*Given records*
---------------

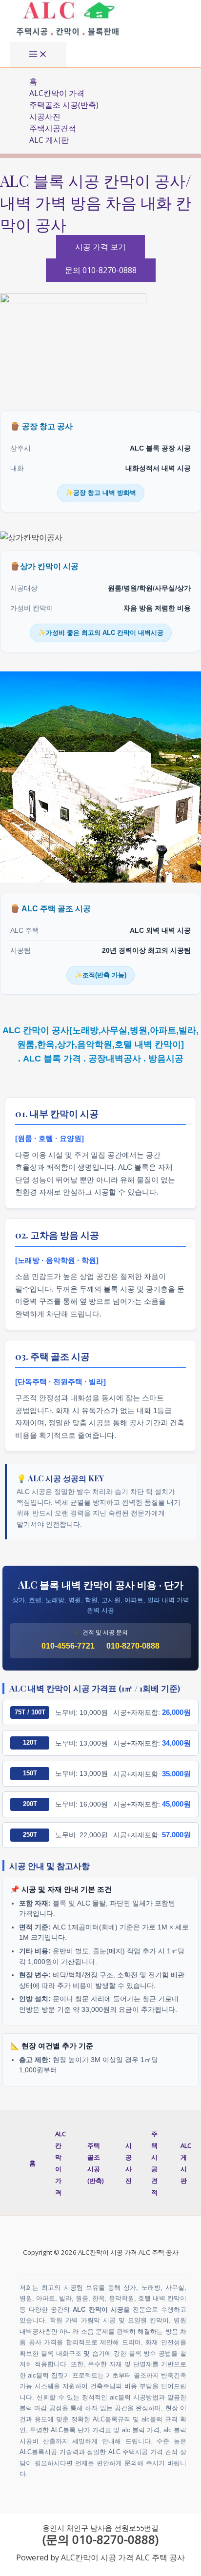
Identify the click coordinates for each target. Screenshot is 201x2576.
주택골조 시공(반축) (64, 104)
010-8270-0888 (133, 1646)
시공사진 (44, 116)
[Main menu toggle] (38, 54)
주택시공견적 (52, 128)
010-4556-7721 (68, 1646)
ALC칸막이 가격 (56, 93)
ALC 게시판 (49, 140)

---------------

*What needs to be done*
Repeat the material verbatim. Do not carry over any picture.

*Response area*
Identify the click coordinates for each target. Screenshot is 201x2576.
주택골조 시공(반축) (64, 104)
010-8270-0888 (133, 1646)
시공사진 (44, 116)
[Main menu toggle] (38, 54)
주택시공견적 (52, 128)
010-4556-7721 (68, 1646)
ALC칸막이 가격 (56, 93)
ALC 게시판 (49, 140)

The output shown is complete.